For three centuries, members of the Religious Society of Friends (Quakers) have regularly met to worship in extended times of silence, punctuated by vocal testimony. Anyone can share. This practice reflects the Quaker rejection of hierarchy and the belief that God can speak through any person, regardless of gender, race, or class.
But in the late nineteenth century, revivalism swept through America, and some Quaker meetings began to hire pastors to preach and teach for the benefit of new members—a practice that spread rapidly. Today many Friends meetings have pastors, and in those congregations, the sermon has largely replaced or severely limited traditional Quaker worship.
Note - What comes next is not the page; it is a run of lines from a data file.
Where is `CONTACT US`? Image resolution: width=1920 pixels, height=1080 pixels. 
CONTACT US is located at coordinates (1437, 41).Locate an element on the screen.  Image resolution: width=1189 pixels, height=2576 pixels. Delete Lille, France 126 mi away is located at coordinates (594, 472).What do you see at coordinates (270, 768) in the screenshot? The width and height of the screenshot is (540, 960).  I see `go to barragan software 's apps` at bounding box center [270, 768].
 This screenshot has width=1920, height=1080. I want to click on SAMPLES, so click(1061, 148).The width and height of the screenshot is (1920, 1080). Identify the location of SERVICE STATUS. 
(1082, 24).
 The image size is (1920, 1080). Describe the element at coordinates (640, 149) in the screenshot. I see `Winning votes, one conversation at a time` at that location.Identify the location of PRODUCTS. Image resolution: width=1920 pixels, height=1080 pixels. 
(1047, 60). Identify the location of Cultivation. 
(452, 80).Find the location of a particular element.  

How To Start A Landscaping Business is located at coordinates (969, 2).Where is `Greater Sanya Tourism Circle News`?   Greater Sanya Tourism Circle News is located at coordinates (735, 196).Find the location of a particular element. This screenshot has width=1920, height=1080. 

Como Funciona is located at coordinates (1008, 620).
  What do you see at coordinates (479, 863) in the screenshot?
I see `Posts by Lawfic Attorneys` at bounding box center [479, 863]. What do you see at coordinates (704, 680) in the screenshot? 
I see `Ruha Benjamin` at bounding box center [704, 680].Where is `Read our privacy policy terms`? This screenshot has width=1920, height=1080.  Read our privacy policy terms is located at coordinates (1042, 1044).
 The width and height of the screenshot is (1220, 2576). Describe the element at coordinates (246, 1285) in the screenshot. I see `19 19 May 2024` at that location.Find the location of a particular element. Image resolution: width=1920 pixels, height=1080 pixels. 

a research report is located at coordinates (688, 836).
These changes have not been without controversy. There are those who feel that a professionalized clergy is incompatible with the ethos of historic Quakerism. On the other hand, there are some who believe that the pastoral system saved American Quakerism.
In this study, Derek Brown identifies patterns in Friends churches that have embraced a pastoral system, and he demonstrates how a Christ-centered Quaker pastoral theology might strengthen a church’s Quaker heritage while simultaneously increasing the effectiveness of its pastoral leadership.
As Friends seek to adapt to the needs of twenty-first-century America, they must enter into an ecclesiological conversation with their past practice, their present context, and their current condition. Consider this book a framework and guide for those discussions—the beginning of a journey.